Polychaos dubium

Scientific classification
- Domain: Eukaryota
- Phylum: Amoebozoa
- Class: Tubulinea
- Order: Euamoebida
- Family: Hartmannellidae
- Genus: Polychaos
- Species: P. dubium
- Binomial name: Polychaos dubium (Schaeffer, 1916) Schaeffer, 1926
- Synonyms: Amoeba dubia Schaeffer, 1916; Polychaos dubia Schaeffer, 1926;

= Polychaos dubium =

- Authority: (Schaeffer, 1916) Schaeffer, 1926
- Synonyms: Amoeba dubia Schaeffer, 1916, Polychaos dubia Schaeffer, 1926

Species of freshwater amoeboid

Polychaos dubium is a freshwater amoeboid and one of the larger species of single-celled eukaryote. Like other amoebozoans, P. dubium moves by means of temporary projections called pseudopods. P. dubium reportedly has one of the largest genome size of any organism known, though the authors of a 2004 study suggest treating that measurement with caution.

Polychaos dubium was previously known as Amoeba dubia. The author who named the species later recognized it as different from species of Amoeba, and so designated it the type species of the genus Polychaos. Unlike species of Amoeba, P. dubium lacks longitudinal ridges on its pseudopods.

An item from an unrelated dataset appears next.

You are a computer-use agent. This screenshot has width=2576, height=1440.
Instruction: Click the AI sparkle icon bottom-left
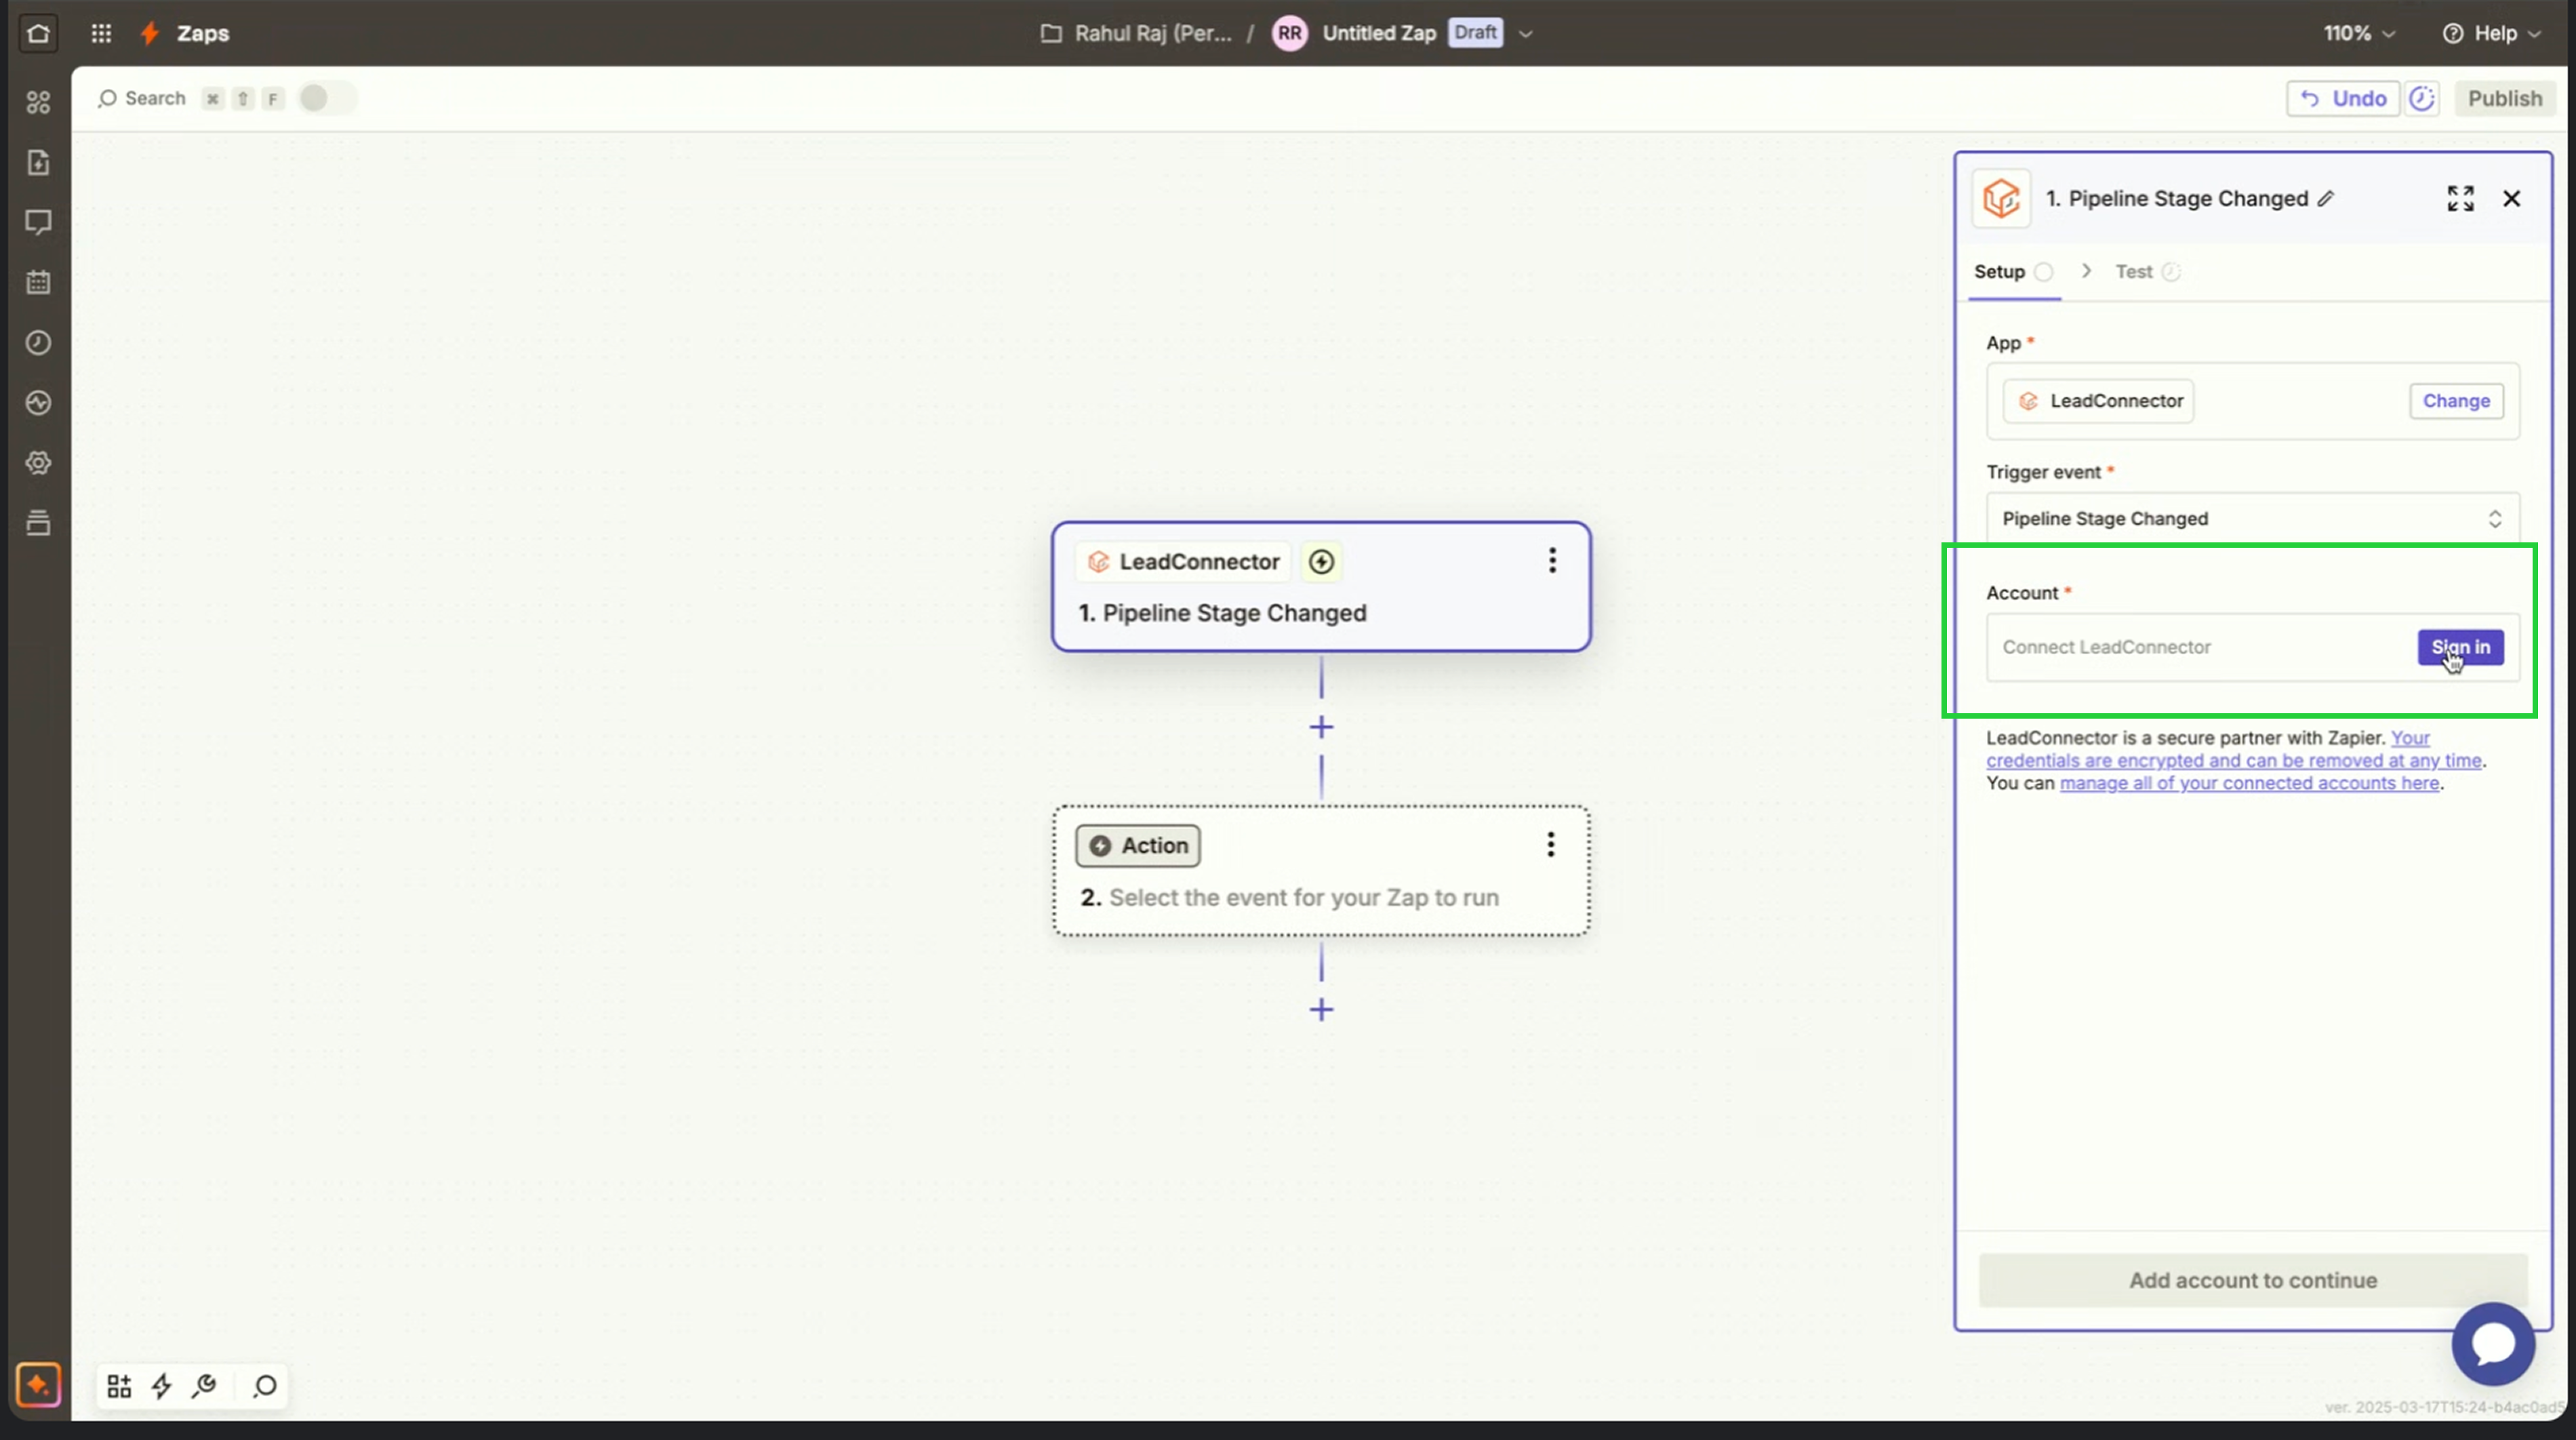pyautogui.click(x=38, y=1385)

== Physical characteristics ==
A few characteristics distinguish Polychaos dubium from other species of Polychaos. The crystals floating in its cytoplasm take the shape of flat bipyramids, flat plates, or clustered platelets. The nucleus is ellipsoid in shape, has granules next to the membrane, and lacks an endosome. The cell is usually polypodal (has many pseudopodia), and the endoplasm and ectoplasm of the cytoplasm are clear.
During rapid locomotion, P. dubium may become monopodial (present only one pseudopod),
but there are an average of 12 pseudopodia.

Polychaos dubium has one of the largest genomes known for any organism, consisting of 670 billion base pairs or 670 Gbp,
which is over 200 times larger than the human genome (3.2 Gbp). The authors of one 2004 study, however, suggest treating that measurement with caution, because it was taken before the advent of modern genomic methods.

== Ecology and range ==
P. dubium inhabits freshwater and is herbivorous, eating algae. Specimens have been collected in North America, and northern Europe.